[soci-users] unsupported BLOB vector support @ ODBC

Discussion:

h***@code-styling.de

2013-06-25 15:58:54 UTC

Beside the implementation of MSSQL unicode support over std::string I stumbled
over the unsupported BLOB capabilities of SOCI in terms of ODBC.
We would use SOCI as replacement ina 3.2M codelines middleware project but we
have to check carefully all capabilities upfront.
SOCI is still within the scope (beside other libraries) but after solving partly
MS unicode things we have to deal with blobs too.
It's not possible to fetch them over ODBC by vectors, any other way is not
suiteable because of performance.

So I did some tests to provide BLOB reading/writing using vectors and it seems,
that it can be handled same straight forward than currently done with
std::wstring (but with special handling to buffer lazy allocation after knowing
the real size per BLOB).
In the MSSQL world I can handle the BLOB field with SQL_C_BINARY but I'm afraid,
this is only half the story.
I would prefere some more input in terms of BLOB utilization at other systems
using ODBC prior to define it fix for a 2nd additional base type: x_binary
(beside the existing x_blob) with a more straight forward class wrapping an
unsigned char vector as content holder.

I haven't looked yet though the other backends (beside ODBC) but I think, it
could be handled there more or less similar at the end.
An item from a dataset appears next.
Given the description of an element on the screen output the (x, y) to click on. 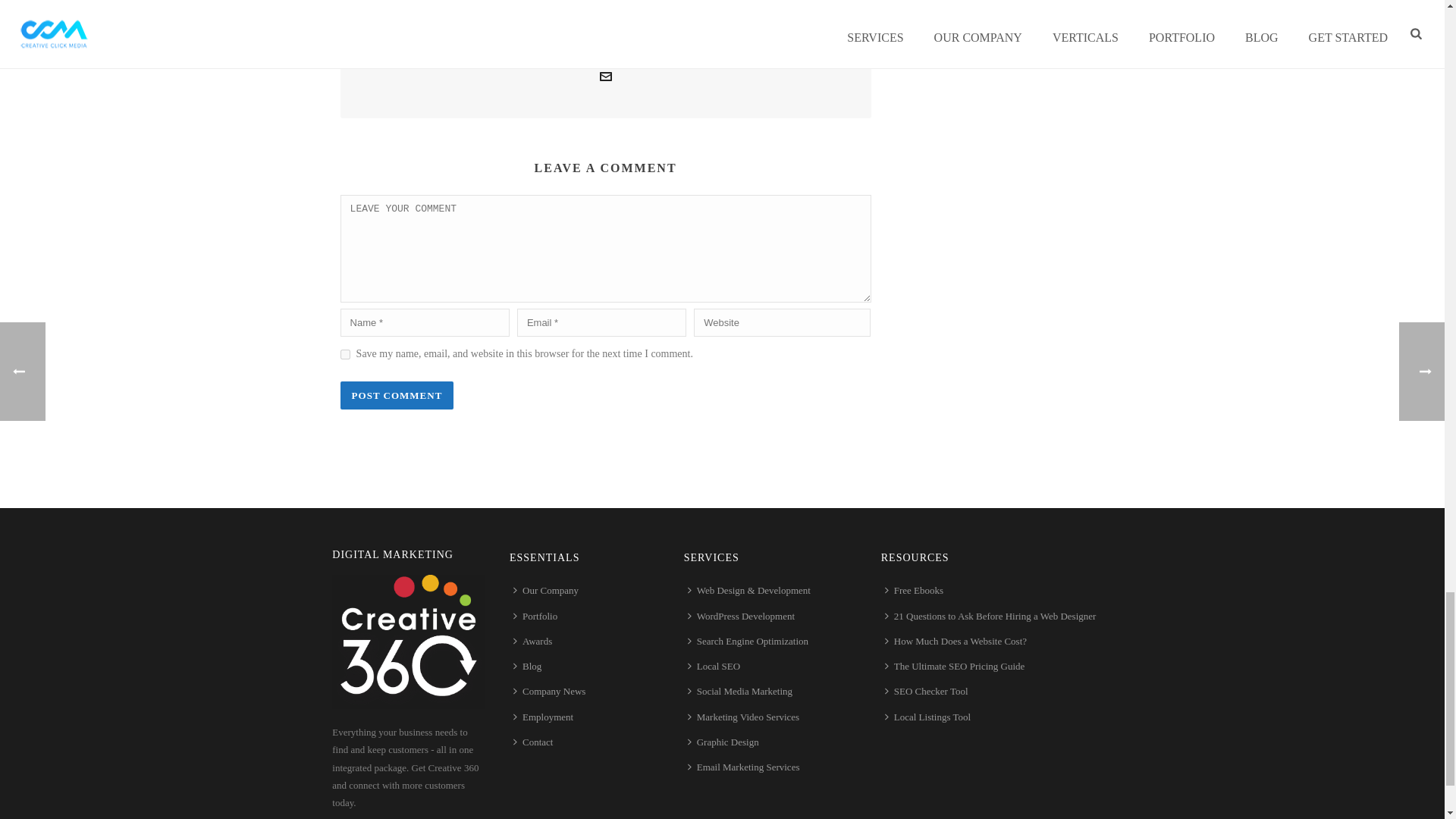
yes (345, 354)
Get in touch with me via email (605, 79)
POST COMMENT (397, 395)
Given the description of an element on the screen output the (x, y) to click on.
I appreciate any input for BLOB handling to avoid getting a small tunnel view
:-)

regards

Heiko

h***@code-styling.de

2013-06-26 13:32:39 UTC

Permalink

Currently I have found a possible solution for ODCB layer.
But it has a limitation while bulk fetching blob data. Any known C++ bulk blob
select I have seen so far works only with fix sizes of blobs.
Thats the only way to bind it into vectors successfully.

example APP code from my local working version:

records = 0;
int rows_per_fetch = 50;

vector<int> primary(rows_per_fetch);
vector<int> sequence(rows_per_fetch);
vector<string> name(rows_per_fetch);
vector<binarydata> content(rows_per_fetch, 32000); //32000 bytes per blob =
1.52 MB in total for blob buffer

vector<indicator> ind(rows_per_fetch);

statement st2 = (sql.prepare << "select rc_sequence_id, sequence, name,
content from rc_sequence order by rc_sequence_id, sequence DESC",
into(primary),
into(sequence),
into(name,ind),
into(content)
);
st2.execute();
while (st2.fetch())
{
//because last roundtrip may have shrinked the vector(s)
for (size_t i=0; i<primary.size(); i++)
{
std::string txt(content[i].begin(), content[i].end());
printf("%d|%d|%s\n", primary[i], sequence[i], name[i].c_str());
printf("--------------------------------------------\n");
printf("%s\n", txt.c_str());
printf("--------------------------------------------\n");
}
records += primary.size();
}

The new used class soci::binarydata inherits public from std::vector<unsigned
char> an can be used like an ordinary vector of bytes.
It also permits the definition of fix sized blobs by utilize the resize (fill)
constructor. Internally the buffer will be defined using the vector items sizes.

For simple blob reads this should deliver the full size of blob without such
limitation. (fetching row by row, complete blob size for very large blobs).

It also avoids to put the session into the blob constructor as the current
backend class does.
I will have to check, if it's possible to do this for all scenarios/backends and
managing the special blob handling (oracle etc.) behind the scenes and not at
construction.
In my opinion no data represention object (string, blob, integer etc.) have to
know its session, this is not the right place of responsibility.

I know, that this bulk usage may truncate very large blobs. But if the DB / APP
systems works with max limited BLOB's in sequences (like we do), it's suitable
to
speedup fetching using fixed size blob reads.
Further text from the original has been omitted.